O soldado escarnece da resposta torcendo o nariz, se vira e segue em direção a tenda. Muriel fica em seu encalço, dando conta de sua tensão, sentindo dores por seu comandante, feito a esposa de um bardo fanfarreiro.

Serpenteiam grupos de guerreiros ao redor de fogueiras. O soldado parou em frente a uma grande tenda vermelha de longas abas na entrada.

- O comandante a espera.

Sem cerimônias, Muriel adentra o emaranhado de tecidos que escondia o interior de olhares curiosos e se vê no amplo espaço interno. Ao centro, uma mesa de tábuas improvisadas era recoberta inteiramente por um mapa da região, dividindo espaços com dezenas de pergaminhos.

Helem o Vermelho estava de pé analisando uma marcação no mapa, sem se importar com a presença da mulher. A seu lado, apontando para uma cadeia de colinas, Helbert "O imenso" auxiliava o comandante em suas estratagemas. Os dois homens eram robustos e vestiam armaduras de aço reluzente, diferenciadas unicamente pelo brasão de águia desenhado ao peito de Helem.

- Um instante - Helem ainda com o rosto contra o mapa acena para Muriel- Bem aqui Helbert, - Levo o dedo numa marcação - peça para Garm enviar alguns homens para reconhecimento.

- Como queira meu senhor - responde o guerreiro de altura prodigiosa, dando mérito a seu nome de guerra.

- Deixe-nos a sós. - acena para ele.

Helbert sai da tenda no mesmo instante. Seus olhos negros se lançam para o corpo de Muriel sem pestanejar ou se importar com sua feiçao raivosa. Ajeitou o cinturão de couro e sacou do bolso um objeto pequeno.

- A chamei pois recebi uma mensagem da cidade do porto. Um trabalho para a ordem de Hati foi solicitado pelo rei das "Terras Ermas". Os sacerdotes acataram o pedido e enviaram um pombo para despachar você e o resto dos sacerdotes em âmbito de urgência.

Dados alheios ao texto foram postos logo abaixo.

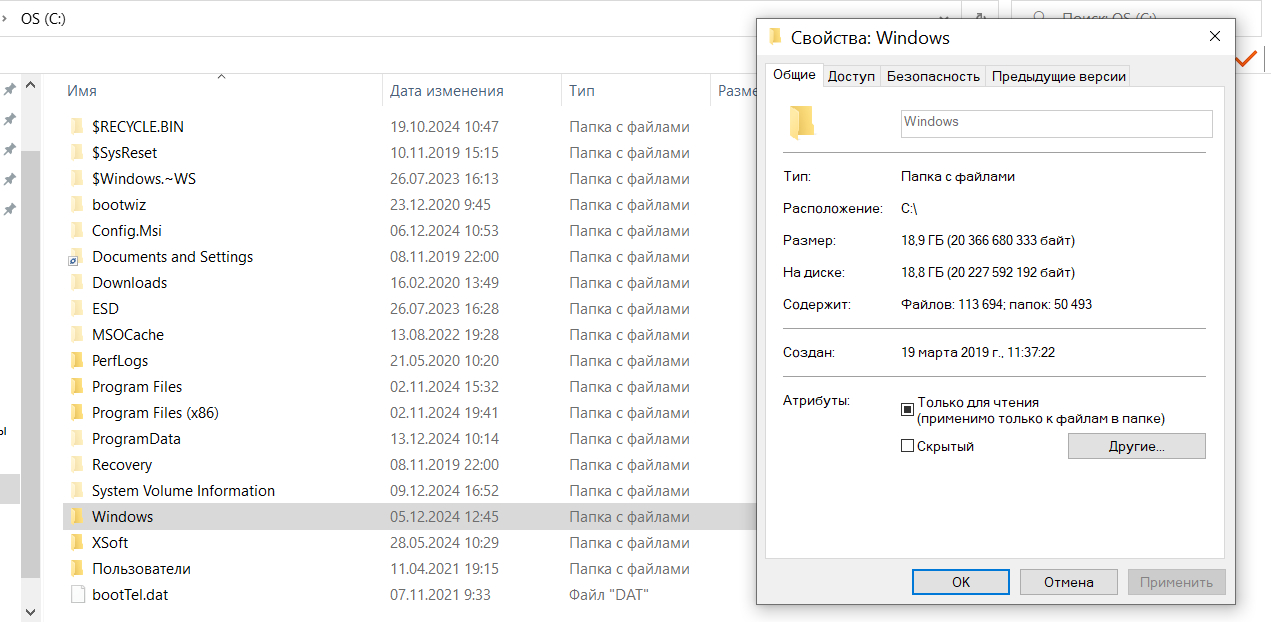Click the PerfLogs folder icon
This screenshot has width=1271, height=622.
76,361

Parece-me que algum monstro amaldiçoado consumiu uma vila- o comandante leva um pequeno pergaminho nas mãos da mulher- Me dói ter que se desfazer de vocês agora que avançaremos à etapa crítica de nossa missão de reconquistar a cidade, mas fazer o que.

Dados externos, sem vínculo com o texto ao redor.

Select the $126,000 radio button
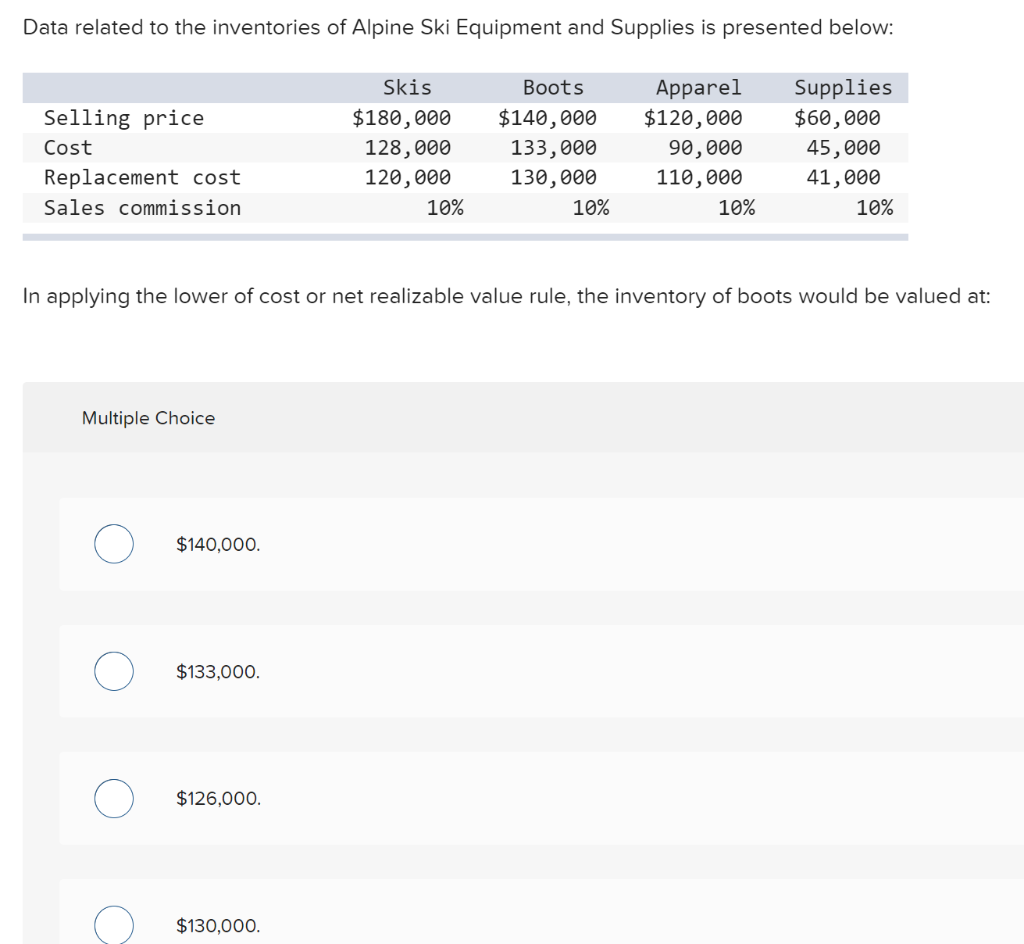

Muriel leva os olhos para o pergaminho.

- Agradeço por sua compreensão. - se curva em reverência - Partiremos imediatamente.

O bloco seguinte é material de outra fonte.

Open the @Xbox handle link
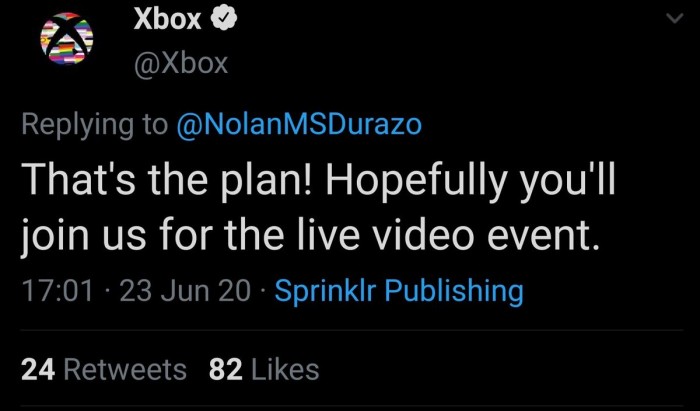 (180, 64)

Muriel se vira e sai da tenda, sentindo um amargor na boca pela expressão repugnante pelo qual o comandante a fitava.

- Levantem seu bastardos - Muriel chuta a bunda de Torfinn, que já havia se aconchegado em meio a uma pelagem de ovelha e pregava os olhos.

- Que agressividade! - o homem leva a costas das mãos aos olhos - Tenha certeza de que levantaria mais disposto com um afago nos cabelos em vez disso.

- Não seja ridículo Torfinn. Temos uma missão pela Ordem.

A feição no rosto do homem se acende em deleite, seguida de um sorriso malicioso de prazer.

- Para onde?

- Queria tanto conhecer as planícies das Terras Ermas. Se alegre, vai poder vê-las de perto bebendo vinho e fodendo quantas putas quiser depois que destruirmos um coelhinho travesso. - Muriel dita num tom áspero.

- Um amarelo, vermelho ou preto? - Os olhos de Torfinn reluzem de excitação.

- Definitivamente um preto! Arreie os cavalos e organize as moças, temos alguns dias de cavalgada pela frente.

Torfinn se põe de pé num salto, correndo em meio ao amontoado de homens adormecidos.

A noite se assomava pelos campos, uma brisa gélida cortava as colinas quando o grupo composto por Muriel, Torfinn e mais quatro homens se distanciaram do acampamento às margens do rio. Estavam munidos de suprimentos e uma grande variedade de armas. Muriel carregava às costas seu machado e um grande escudo oval de bronze. Torfinn amarrou sua longa lança no arreio de seu corcel, enquanto os quatro homens que os acompanhavam levavam, cada um, imensas mochila às costas e fechos de espadas.